- _EXERCISE GOAL_: Copy word for word the passage of the article about Buchanan Street Partners' self-storage investments that opens with the words containing "Orange County Business Journal –" and closes with "in self-storage facilities.".

- _SELECTED TEXT_:

Orange County Business Journal – Buchanan Ups Bet on Self-Storage Units

This article originally appeared in The Orange County Business Journal

November 15, 2024

Buchanan Street Partners is upping its investment in self-storage facilities.

Buchanan Street Partners bought a 2.05-acre property in Upland for $6.25 million and revealed plans to tear down the medical office building at 1382 E. Foothill Blvd. and build a 4-floor, 123,000-square-foot self-storage site.

“The Upland transaction follows our thematic approach to investing in well located self-storage properties in highly sought after Western U.S. markets with favorable supply and demand metrics,” Buchanan Street Partners Vice President Ferooz Yacoobi said in a statement.

“There is an extremely limited amount of new climate controlled self-storage supply currently available within this trade area. This new class A facility will fill a void within the marketplace. The redevelopment of this property will be a major improvement over the dilapidated building now onsite and will help to enhance this area of the city.”

The deal marks Buchanan Street’s fifth investment in the self-storage space. The company has almost 7,000 units after having made purchases in Auburn and Santa Clarita in the past year. It plans to build a $500-million-plus portfolio of “institutional quality self-storage assets throughout the Western U.S.”

Co-founder and Chairman Robert Brunswick earlier this year told the Business Journal that self-storage facilities are more cost efficient than multifamily or industrial rents on a per square foot basis as consumers are learning to utilize storage as a replacement for an extra bedroom, attic or garage.

- _EXTRACTED RECORDS_:
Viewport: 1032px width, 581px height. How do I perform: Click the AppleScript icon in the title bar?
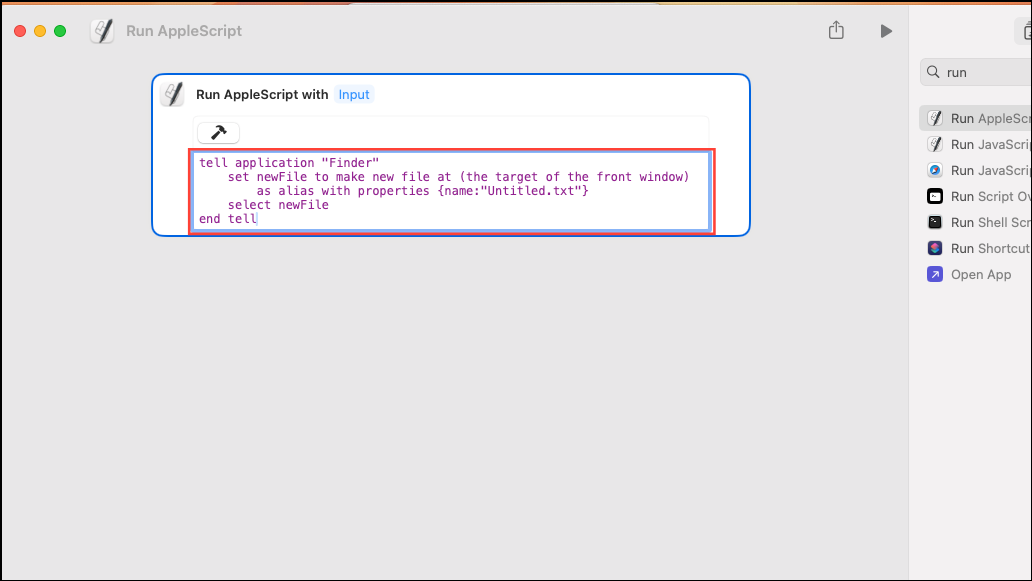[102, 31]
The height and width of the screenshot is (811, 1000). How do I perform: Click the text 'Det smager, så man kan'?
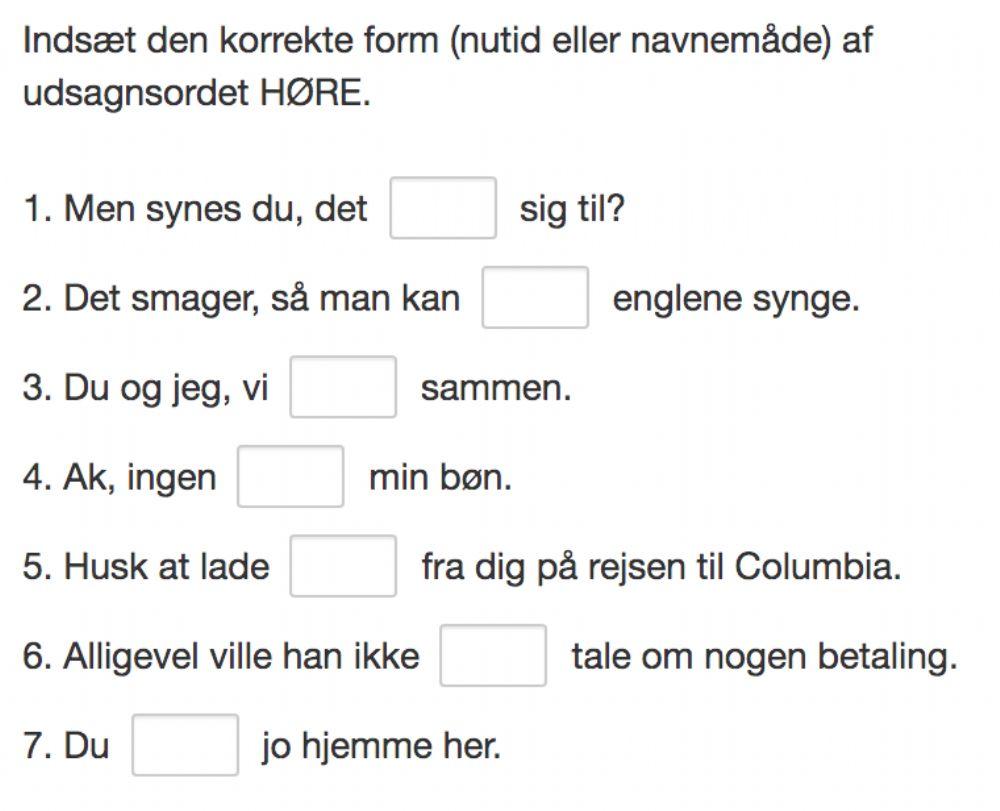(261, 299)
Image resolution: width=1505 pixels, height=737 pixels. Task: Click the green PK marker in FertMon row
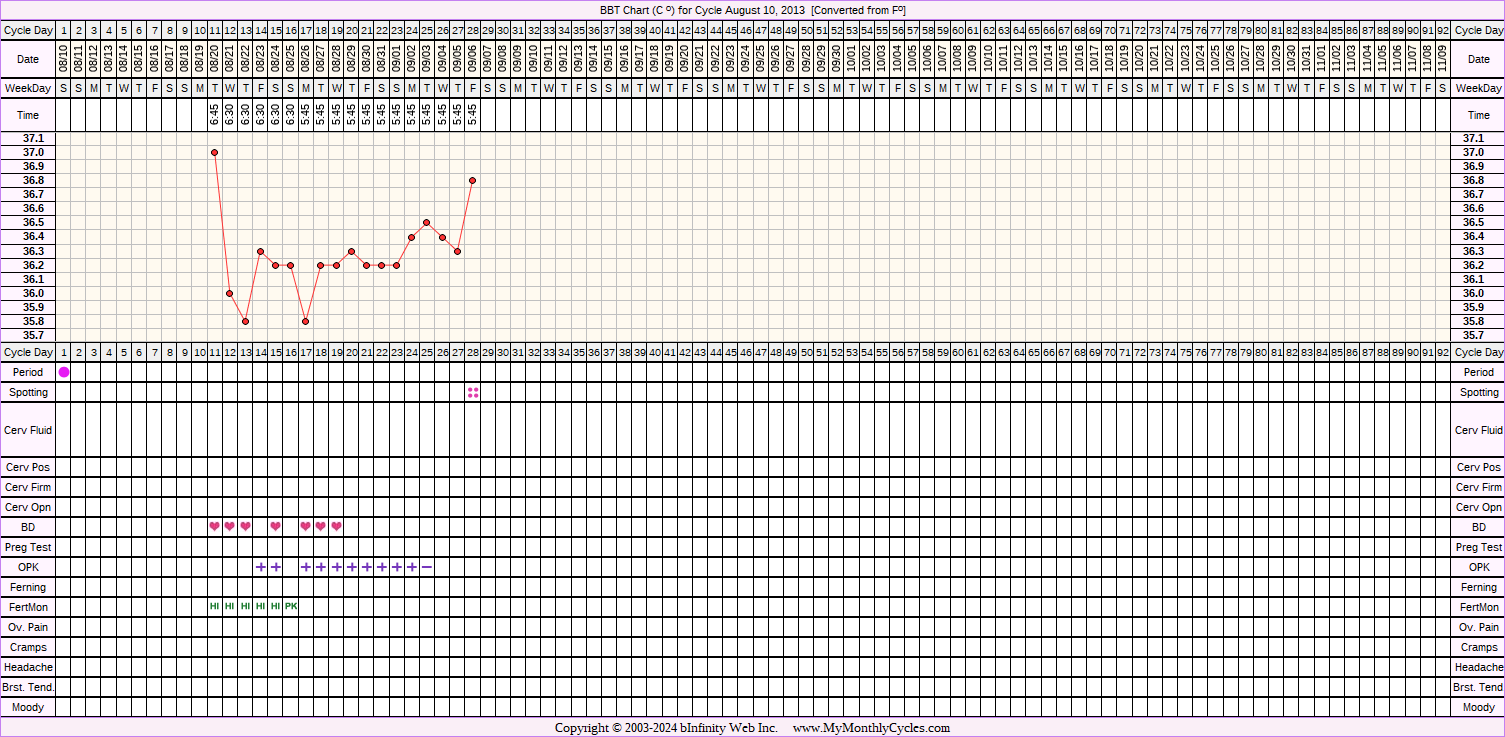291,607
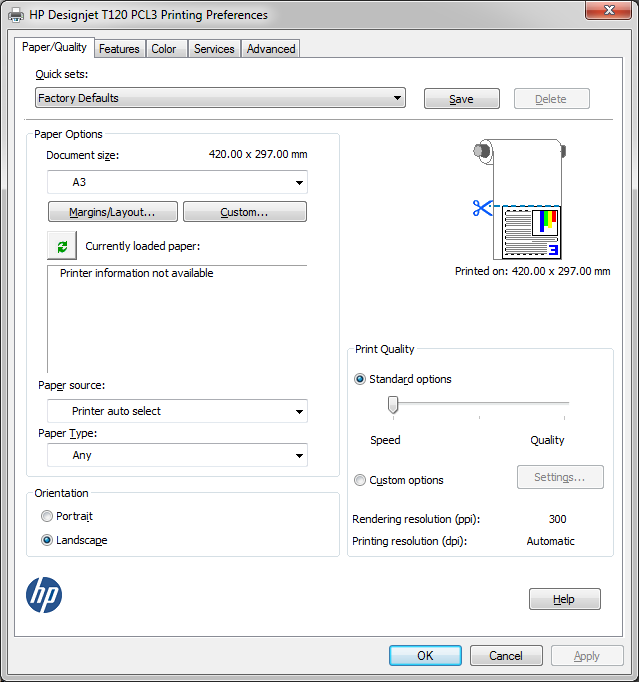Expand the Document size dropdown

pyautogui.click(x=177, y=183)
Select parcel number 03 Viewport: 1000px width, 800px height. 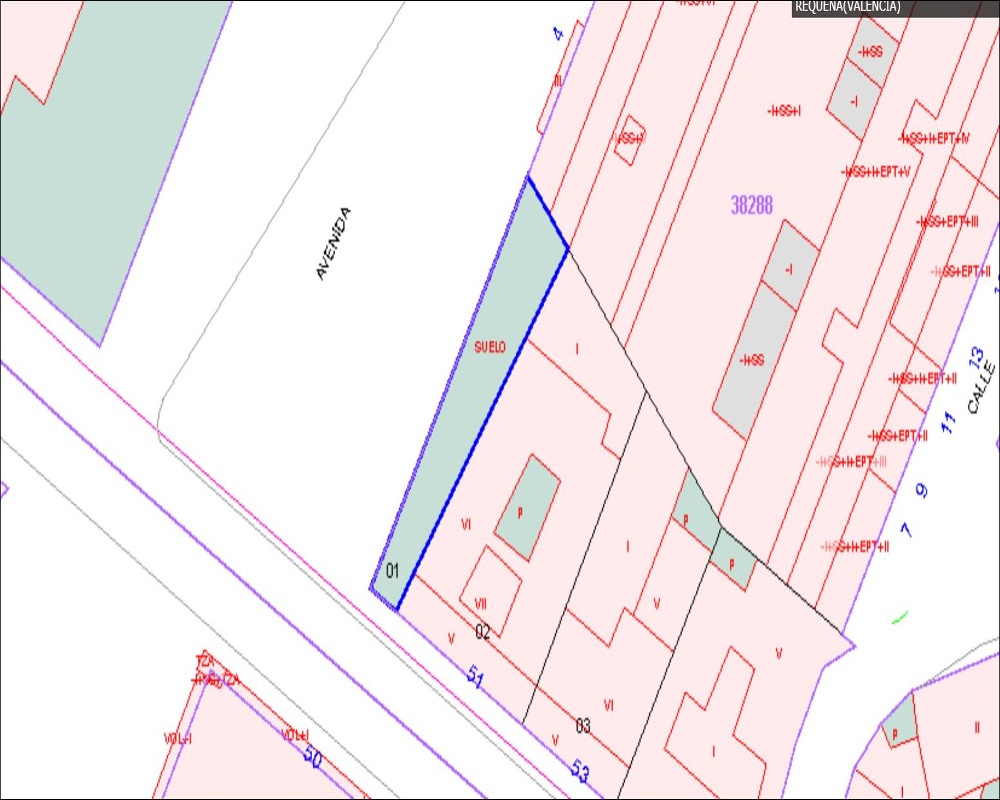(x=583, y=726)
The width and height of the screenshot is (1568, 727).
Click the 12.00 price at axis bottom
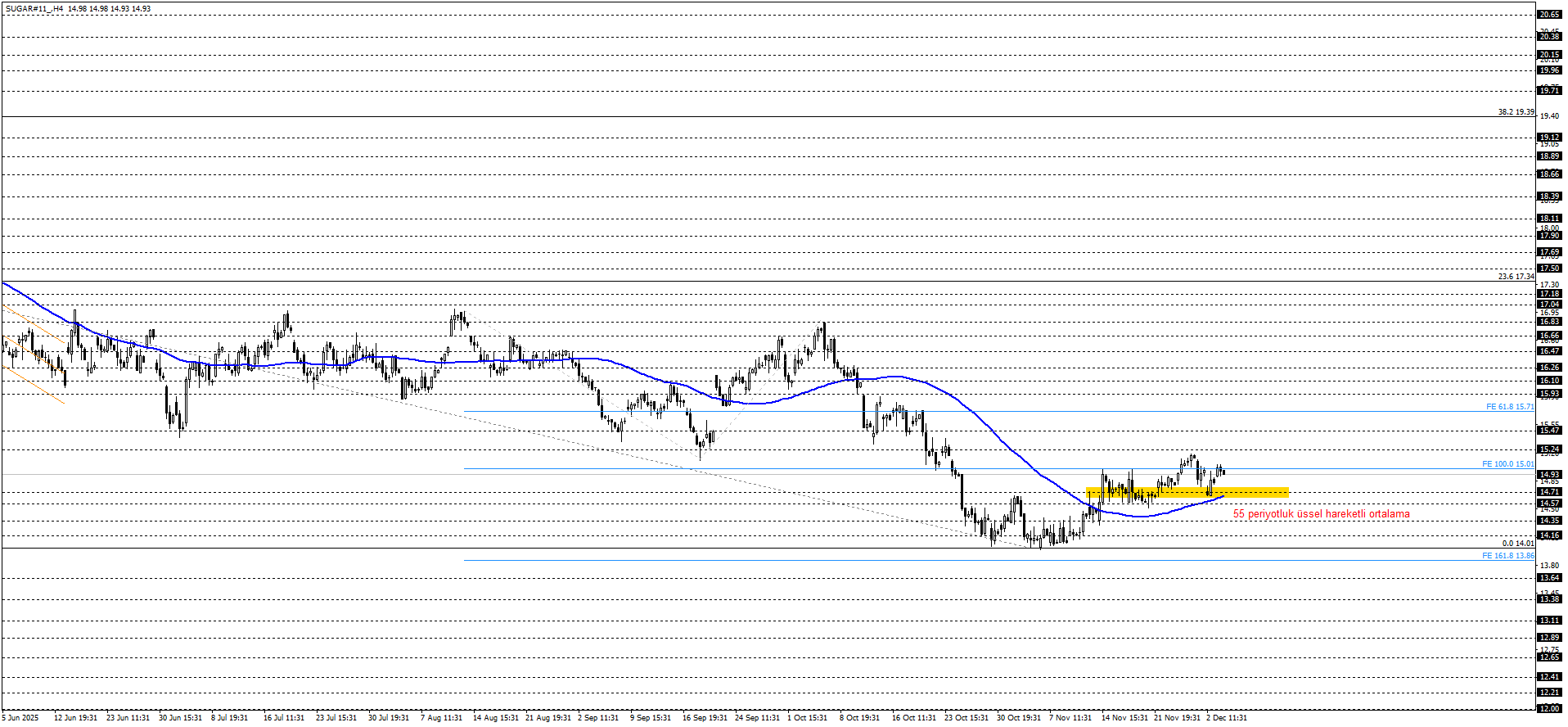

- _SOLUTION TO THE PROBLEM_:
Orange County Business Journal – Buchanan Ups Bet on Self-Storage Units

This article originally appeared in The Orange County Business Journal

November 15, 2024

Buchanan Street Partners is upping its investment in self-storage facilities.